上空三千メートル。極寒の領域にて踊り子が着るような露出の多い服装で浮遊しながら平然としていられるだけの実力の持ち主が、だ。
「私チャンとしては『魔の極致』に惜しくもランクインしなかったエイリナには期待していたんだけどネェ」
額からねじくれた赤いツノを伸ばし、白と黒が渦巻く瞳を持つ、どう見ても人間ではない何か。露出の多い服の切れ間から褐色の肌を覗かせる『彼女』は冷めた目で下界を見下ろす。

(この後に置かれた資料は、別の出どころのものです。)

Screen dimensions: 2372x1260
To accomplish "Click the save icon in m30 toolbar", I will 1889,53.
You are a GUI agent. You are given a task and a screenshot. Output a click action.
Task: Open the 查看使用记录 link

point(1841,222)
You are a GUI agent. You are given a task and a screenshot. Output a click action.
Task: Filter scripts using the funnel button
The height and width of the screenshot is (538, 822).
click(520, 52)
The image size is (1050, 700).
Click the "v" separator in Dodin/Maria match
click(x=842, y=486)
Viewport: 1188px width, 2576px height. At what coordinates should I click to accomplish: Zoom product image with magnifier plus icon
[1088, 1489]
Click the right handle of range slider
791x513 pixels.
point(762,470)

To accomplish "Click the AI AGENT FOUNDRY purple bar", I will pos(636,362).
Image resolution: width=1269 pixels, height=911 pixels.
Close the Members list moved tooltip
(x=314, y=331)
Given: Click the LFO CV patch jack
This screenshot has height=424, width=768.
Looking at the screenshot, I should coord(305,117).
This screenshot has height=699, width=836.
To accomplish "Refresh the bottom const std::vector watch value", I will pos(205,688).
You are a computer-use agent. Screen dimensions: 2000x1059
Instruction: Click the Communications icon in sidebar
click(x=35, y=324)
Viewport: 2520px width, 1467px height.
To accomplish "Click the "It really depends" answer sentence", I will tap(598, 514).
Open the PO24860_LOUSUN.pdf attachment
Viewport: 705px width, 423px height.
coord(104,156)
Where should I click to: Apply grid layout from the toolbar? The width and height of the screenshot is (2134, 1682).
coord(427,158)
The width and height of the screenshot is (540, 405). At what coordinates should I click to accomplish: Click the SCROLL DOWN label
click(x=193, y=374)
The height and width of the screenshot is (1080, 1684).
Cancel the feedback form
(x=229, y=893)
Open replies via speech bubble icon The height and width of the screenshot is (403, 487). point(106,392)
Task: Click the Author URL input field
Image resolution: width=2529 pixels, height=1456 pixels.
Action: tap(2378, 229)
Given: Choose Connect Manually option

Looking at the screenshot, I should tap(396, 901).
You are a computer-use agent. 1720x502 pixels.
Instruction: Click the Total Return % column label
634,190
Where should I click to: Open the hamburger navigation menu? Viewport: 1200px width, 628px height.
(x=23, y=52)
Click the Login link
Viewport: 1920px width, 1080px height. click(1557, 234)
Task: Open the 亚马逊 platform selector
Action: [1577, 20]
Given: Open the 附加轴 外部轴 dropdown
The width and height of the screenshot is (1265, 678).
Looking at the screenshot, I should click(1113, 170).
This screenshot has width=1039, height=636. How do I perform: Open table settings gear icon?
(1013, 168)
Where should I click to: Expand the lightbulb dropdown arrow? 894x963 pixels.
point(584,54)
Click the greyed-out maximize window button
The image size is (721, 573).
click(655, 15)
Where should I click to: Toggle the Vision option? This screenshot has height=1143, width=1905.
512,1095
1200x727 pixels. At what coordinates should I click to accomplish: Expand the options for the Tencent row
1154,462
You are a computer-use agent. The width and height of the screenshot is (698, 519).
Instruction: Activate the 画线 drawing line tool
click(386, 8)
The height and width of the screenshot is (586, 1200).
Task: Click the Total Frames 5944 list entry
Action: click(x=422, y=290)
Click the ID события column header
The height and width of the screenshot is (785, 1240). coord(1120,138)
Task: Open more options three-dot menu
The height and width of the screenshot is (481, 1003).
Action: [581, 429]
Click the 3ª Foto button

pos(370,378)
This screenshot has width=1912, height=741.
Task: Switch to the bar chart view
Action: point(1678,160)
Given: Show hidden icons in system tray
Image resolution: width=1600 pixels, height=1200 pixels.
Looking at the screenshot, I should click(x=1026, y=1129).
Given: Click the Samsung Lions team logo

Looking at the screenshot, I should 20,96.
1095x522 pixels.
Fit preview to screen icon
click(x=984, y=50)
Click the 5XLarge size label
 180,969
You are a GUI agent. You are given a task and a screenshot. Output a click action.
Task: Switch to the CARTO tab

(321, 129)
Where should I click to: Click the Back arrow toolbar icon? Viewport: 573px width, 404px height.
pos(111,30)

「人の世に染まり、かつての己の姿を忘れ、惰弱に生きることを選んだのならばそれでもいいよネ。今のエイリナはとんと役に立ちそうにないしサ」
おそらくここが分岐点であったのだろう。
『彼女』はしばし思案し、そして振り上げていた右手から力を抜く。
「錆びていくのを望むならそのまま朽ちていけって話だよネ。わざわざ私チャンが手を下すまでもナイナイ」
呟き、『彼女』は飛び去っていく。
大陸の外、シェルファたちが生きる領域の向こう──異なる物語へと。